Di Dorasan Station, kita bisa beli tiket boong-boongan (wkwk) ke Pyeongyang seharga KRW1000. Lalu masuk ke dalam sampai ke peron. Perasaan saya ketika di atas peron tu nggak tahu deh, antara terharu, merinding, senang, sedih, jadi satu.
Ngebayangin pada suatu ketika nanti Korea akan bersatu dan menjadi satu langkah berkembangnya perdamaian dunia. Duh duh. Emosional aqutu, Rencang-rencang! Ya, jangankan berada di peron deh, melihat video Presiden Moon dan Pemimpin Korea Utara Kim Jong Un bertemu di JSA dan jabatan tangan saja saya emosional. Lemah.
-
GINSENG CENTER
Ini nggak penting tapi di setiap tur pasti ada pemberhentian ke ginseng center ini. Lumayan sih sebenarnya karena di ginseng center ini ada pelajaran tentang ginseng juga, walaupun, di akhirnya tetap isinya jualan. Wkwk.
Nggak beli pun bisa kok di ginseng center ini, ya mundur aja pas sesi jualan sudah mulai lalu abis itu balik deh ke bus. Hahaha. Yang bikin agak kesal, pas di Imjingak dan Dorasan itu kita diburu waktu banget eh pas di ginseng center malah dibebaskan. Wkwk.
Nasib ikut tur.
Sebenarnya bisa nggak ke zona demiliterisasi ini tanpa ikut tur?
Well, ke Imjingaknya sih bisa jalan mandiri, tapi dari Imjingak park masuk ke DMZ-nya, saya belum ketemu metode jalan mandiri. Kayaknya tetap harus pakai tur karena ada pemeriksaan oleh tentara juga.
Terhitung ada dua kali pemeriksaan dalam tur DMZ kemarin. Dan walaupun terdengar menakutkan, sebenarnya pemeriksaan di DMZ kemarin adalah pemeriksaan garis batas terlancar yang pernah saya lakukan.
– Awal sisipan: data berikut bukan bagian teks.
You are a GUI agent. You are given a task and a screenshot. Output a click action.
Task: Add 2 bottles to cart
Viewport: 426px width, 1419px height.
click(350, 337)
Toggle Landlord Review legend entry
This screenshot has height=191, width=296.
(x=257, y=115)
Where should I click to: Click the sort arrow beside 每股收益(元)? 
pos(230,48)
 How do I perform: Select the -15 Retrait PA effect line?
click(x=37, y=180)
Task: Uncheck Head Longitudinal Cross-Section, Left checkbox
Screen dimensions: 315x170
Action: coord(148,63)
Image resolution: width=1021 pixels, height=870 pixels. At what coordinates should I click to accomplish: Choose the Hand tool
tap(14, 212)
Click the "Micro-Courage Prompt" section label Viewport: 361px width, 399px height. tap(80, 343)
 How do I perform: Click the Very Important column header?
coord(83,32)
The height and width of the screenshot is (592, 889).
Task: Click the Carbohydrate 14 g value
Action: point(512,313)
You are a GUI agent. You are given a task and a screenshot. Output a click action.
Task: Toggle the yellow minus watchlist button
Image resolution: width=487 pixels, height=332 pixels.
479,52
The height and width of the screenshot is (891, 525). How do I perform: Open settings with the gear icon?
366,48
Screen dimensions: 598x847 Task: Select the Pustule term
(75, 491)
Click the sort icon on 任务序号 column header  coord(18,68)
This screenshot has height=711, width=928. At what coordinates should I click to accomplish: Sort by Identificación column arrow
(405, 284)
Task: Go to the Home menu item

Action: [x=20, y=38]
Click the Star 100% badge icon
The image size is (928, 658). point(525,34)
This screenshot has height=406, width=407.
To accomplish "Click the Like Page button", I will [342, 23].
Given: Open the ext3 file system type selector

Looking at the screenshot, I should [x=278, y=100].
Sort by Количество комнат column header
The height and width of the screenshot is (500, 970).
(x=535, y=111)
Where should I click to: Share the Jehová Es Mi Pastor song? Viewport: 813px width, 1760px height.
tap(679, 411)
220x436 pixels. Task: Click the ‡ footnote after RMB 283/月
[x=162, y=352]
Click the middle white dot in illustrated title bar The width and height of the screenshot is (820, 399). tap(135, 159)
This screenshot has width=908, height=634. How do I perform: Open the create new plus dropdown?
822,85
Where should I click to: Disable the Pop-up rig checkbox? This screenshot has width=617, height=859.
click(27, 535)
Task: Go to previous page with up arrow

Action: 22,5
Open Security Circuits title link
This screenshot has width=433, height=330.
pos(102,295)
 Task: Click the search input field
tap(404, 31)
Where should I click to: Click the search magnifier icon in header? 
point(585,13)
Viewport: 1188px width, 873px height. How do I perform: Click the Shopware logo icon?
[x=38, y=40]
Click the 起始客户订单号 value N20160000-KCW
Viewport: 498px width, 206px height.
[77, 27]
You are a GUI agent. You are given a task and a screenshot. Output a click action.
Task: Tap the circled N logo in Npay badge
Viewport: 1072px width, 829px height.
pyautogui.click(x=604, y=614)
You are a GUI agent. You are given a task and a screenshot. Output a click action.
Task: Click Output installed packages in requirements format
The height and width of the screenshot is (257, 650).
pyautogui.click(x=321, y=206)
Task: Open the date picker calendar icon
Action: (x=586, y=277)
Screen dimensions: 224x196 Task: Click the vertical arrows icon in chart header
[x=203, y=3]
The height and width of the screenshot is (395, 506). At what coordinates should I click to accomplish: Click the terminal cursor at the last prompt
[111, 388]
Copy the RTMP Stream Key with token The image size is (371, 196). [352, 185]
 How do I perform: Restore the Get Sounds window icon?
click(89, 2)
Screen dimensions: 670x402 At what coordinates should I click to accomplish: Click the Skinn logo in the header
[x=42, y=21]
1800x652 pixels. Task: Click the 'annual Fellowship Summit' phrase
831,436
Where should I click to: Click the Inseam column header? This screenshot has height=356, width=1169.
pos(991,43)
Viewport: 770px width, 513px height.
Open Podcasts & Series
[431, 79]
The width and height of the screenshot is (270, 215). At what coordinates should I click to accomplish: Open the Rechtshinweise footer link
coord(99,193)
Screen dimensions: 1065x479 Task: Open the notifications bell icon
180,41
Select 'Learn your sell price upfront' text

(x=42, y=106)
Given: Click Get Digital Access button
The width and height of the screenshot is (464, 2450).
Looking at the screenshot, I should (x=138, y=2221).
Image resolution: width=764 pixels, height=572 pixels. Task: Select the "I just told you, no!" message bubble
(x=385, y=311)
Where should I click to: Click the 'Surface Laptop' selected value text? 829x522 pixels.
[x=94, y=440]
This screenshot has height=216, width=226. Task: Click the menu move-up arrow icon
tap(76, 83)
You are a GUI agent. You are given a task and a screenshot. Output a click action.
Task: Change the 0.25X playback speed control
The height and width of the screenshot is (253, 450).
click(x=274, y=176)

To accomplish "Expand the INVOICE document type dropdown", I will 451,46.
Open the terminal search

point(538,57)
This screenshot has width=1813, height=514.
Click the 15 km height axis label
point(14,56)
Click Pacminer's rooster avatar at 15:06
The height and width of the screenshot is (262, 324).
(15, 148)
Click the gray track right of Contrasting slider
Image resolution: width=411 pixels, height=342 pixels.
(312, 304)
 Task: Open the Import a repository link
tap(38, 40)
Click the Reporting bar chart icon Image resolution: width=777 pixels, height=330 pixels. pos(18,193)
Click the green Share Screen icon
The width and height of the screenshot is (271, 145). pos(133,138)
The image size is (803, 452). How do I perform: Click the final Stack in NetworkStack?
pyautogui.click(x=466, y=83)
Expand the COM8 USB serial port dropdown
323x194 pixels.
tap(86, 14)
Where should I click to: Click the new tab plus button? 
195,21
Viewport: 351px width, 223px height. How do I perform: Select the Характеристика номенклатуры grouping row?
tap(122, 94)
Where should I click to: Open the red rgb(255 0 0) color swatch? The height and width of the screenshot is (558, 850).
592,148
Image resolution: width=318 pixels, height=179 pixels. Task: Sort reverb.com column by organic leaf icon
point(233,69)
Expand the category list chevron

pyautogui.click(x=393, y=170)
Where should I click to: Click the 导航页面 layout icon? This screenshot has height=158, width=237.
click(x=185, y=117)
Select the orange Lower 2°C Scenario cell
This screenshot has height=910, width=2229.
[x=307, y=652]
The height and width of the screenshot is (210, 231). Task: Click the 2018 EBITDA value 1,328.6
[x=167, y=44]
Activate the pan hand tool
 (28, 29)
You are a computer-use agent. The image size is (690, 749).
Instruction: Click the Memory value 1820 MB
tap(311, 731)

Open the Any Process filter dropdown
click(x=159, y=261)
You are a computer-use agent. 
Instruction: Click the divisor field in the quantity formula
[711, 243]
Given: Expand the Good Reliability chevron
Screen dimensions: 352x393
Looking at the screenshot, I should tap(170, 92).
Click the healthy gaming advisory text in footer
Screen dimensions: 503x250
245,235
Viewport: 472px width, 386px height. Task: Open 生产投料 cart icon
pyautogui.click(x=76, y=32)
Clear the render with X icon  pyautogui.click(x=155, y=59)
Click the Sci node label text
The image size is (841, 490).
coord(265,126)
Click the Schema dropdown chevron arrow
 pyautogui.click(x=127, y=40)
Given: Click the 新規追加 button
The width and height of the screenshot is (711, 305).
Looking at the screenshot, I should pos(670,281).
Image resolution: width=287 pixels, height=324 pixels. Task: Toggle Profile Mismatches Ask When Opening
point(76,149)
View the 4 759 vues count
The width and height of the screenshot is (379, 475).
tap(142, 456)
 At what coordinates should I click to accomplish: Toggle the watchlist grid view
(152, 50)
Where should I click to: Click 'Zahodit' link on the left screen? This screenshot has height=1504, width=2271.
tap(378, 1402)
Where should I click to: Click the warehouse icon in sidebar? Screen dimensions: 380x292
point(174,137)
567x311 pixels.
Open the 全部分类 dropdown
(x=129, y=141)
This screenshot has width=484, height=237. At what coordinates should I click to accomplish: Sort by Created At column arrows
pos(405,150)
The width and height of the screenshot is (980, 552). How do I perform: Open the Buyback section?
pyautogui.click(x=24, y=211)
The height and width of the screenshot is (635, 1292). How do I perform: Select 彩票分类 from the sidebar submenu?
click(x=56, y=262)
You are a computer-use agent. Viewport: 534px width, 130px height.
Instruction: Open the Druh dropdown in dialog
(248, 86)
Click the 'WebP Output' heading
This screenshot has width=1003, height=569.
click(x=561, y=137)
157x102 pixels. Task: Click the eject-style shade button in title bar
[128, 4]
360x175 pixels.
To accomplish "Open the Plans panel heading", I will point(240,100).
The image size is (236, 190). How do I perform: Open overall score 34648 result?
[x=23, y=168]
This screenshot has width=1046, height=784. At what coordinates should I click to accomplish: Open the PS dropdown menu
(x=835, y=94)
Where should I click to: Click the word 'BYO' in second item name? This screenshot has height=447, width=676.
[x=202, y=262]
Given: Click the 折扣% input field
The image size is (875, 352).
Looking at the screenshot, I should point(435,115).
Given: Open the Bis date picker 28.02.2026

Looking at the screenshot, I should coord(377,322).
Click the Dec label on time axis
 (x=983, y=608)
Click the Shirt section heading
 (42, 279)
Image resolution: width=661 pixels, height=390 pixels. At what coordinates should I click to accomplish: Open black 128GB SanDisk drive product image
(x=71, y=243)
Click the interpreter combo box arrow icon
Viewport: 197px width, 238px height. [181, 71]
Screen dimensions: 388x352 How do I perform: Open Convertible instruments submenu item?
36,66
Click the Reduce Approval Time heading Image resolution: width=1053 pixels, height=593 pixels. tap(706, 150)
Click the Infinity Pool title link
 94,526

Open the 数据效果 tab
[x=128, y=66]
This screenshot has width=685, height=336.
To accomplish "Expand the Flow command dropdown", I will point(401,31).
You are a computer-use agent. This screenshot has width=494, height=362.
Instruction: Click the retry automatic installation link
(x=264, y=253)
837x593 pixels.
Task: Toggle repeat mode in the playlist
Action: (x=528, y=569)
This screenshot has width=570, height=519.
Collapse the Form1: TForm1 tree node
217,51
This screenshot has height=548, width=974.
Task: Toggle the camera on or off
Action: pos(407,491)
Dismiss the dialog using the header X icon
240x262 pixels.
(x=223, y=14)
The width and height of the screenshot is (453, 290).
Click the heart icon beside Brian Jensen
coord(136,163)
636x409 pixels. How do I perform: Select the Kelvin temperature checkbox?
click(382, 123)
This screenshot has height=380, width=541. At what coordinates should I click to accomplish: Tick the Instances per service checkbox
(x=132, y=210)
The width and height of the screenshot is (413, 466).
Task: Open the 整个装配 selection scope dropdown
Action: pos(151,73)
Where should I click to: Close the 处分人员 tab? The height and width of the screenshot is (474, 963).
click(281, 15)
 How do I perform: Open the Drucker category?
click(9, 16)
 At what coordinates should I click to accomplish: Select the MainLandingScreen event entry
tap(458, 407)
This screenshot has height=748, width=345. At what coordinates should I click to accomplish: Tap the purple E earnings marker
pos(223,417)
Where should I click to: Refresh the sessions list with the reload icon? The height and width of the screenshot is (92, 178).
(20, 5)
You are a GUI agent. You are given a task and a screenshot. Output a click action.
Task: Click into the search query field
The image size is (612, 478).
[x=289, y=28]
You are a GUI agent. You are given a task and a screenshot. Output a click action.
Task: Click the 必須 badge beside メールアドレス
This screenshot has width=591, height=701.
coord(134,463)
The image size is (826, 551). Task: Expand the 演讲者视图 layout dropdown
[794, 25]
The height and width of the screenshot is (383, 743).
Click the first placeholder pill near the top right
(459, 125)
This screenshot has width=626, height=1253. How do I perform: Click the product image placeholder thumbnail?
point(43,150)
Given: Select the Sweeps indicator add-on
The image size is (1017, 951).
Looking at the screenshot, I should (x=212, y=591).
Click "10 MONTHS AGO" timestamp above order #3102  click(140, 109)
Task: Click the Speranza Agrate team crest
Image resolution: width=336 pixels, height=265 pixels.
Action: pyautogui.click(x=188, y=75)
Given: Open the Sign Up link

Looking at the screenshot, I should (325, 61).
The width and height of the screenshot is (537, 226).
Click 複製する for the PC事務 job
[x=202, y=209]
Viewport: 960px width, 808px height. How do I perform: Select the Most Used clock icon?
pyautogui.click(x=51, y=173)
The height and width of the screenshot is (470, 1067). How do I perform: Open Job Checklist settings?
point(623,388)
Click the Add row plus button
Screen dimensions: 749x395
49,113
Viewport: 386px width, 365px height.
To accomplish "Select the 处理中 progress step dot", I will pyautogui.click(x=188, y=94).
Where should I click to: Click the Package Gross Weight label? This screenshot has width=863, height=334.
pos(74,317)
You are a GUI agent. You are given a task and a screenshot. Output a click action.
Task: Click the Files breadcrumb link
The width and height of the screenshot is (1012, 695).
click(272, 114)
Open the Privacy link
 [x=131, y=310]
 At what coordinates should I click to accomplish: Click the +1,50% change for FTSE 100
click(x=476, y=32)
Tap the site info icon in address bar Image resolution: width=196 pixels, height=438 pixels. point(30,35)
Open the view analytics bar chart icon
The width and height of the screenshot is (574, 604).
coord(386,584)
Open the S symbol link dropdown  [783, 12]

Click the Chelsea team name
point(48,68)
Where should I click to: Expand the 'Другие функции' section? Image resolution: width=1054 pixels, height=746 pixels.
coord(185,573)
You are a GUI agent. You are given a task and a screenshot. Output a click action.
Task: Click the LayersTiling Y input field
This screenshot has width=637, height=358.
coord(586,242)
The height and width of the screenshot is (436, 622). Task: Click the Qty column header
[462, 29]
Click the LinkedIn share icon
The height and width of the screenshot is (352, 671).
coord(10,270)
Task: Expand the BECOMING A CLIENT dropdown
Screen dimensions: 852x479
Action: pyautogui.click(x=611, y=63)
Mana pas pulang, tentara kedua yang memeriksa tu kiyut banget dengan kacamata besarnya yang HEY, KOK SAMA DENGAN PUNYA SAYA. Apakah ini yang dinamakan jodoh?
***
Sedikit tips untuk ikut tur zona demiliterisasi (DMZ dan atau JSA):
- Tanya ke penginapan masing-masing apakah bisa book tur dari penginapan dan apakah akan dijemput di penginapan? Kalau iya, book dari penginapan saja. Lebih nyaman dijemput di penginapan kan dibanding pagi-pagi harus gedabrukan cari jalan dan transportasi ke meeting point.
- Bawa paspor. Ini wajib, karena akan ada pemeriksaan, jadi jangan lupa bawa ya.
- Pakai name tag yang diberikan oleh pemandu ALL THE TIME. Jangan dilepas-lepas karena ada kemungkinan hilang ketiup angin, keinjak, kebawa mantan, atau kemasukan jin.
- Persiapkan makanan kecil untuk selama di perjalanan. Perjalanan ke Imjingak itu lumayan jauh tanpa berhenti, begitu pun pulangnya (pulang tur, kami didrop di Myeongdong). Nggak bisa minta supir melipir di Indomaret ya karena selain nggak ada, permintaan itu juga memperlambat jalannya tur.
- Peepee dulu sebelum berangkat, untuk alasan sama seperti di atas.
- Kalau bisa, jangan pergi di akhir pekan. Penuh banget bok! Nggak cuma penuh orang pas di tujuan wisatanya tapi juga penuh bus di parkirannya. Puyeng aqutu lihat orang banyak.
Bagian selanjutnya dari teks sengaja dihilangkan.